There’s an uproar over the Royal Bank of Canada (RBC) using the Temporary Foreign Worker Program (TFWP) to replace workers at reduced wages. But the legitimate anger at a multi-billion dollar company driving down wages is getting mixed up with confused anger that falsely counterposes “foreign workers” with “Canadians”—threatening to undermine the labour solidarity needed to fight racism and austerity.
According to NDP leader Thomas Mulcair, “To allow temporary foreign workers, through this type of strategem, to be brought in to deprive Canadians of their livelihood is grotesque.” The facebook group “Boycott the Royal Bank of Canada” has got over 6,500 “likes” in a few days, including comments calling to protect “our” jobs and to curb immigration and jobs for “foreign workers.”

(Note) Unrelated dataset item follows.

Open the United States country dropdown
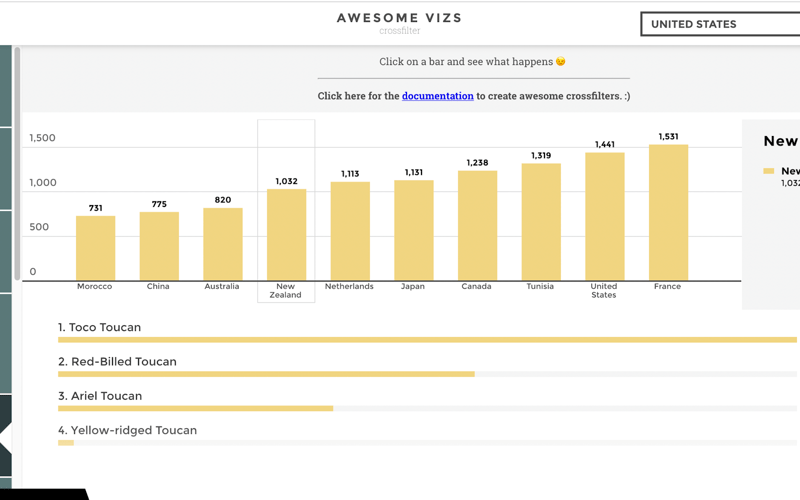This screenshot has width=800, height=500. pos(720,24)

“Foreigners” vs “Canadians”
What's really grotesque is that RBC (Canada's largest bank) posted records profits last year, and that in the midst of austerity they want to make even more profits off the backs of migrant workers. But the rhetoric of “foreign” vs “Canadian” actually distracts from the real issue, and instead silences indigenous people, stigmatizes migrants, and homogenizes everyone else—obscuring the real divisions between the 99% and the 1%
The only true “non-foreigners” in Canada are indigenous people, who have suffered the consequences of Canadian colonialism and austerity. According to Statistics Canada, the austerity agenda has had a sharper impact on aboriginal workers—who had a higher unemployment rate before the crisis and have experienced greater job losses since the crisis began.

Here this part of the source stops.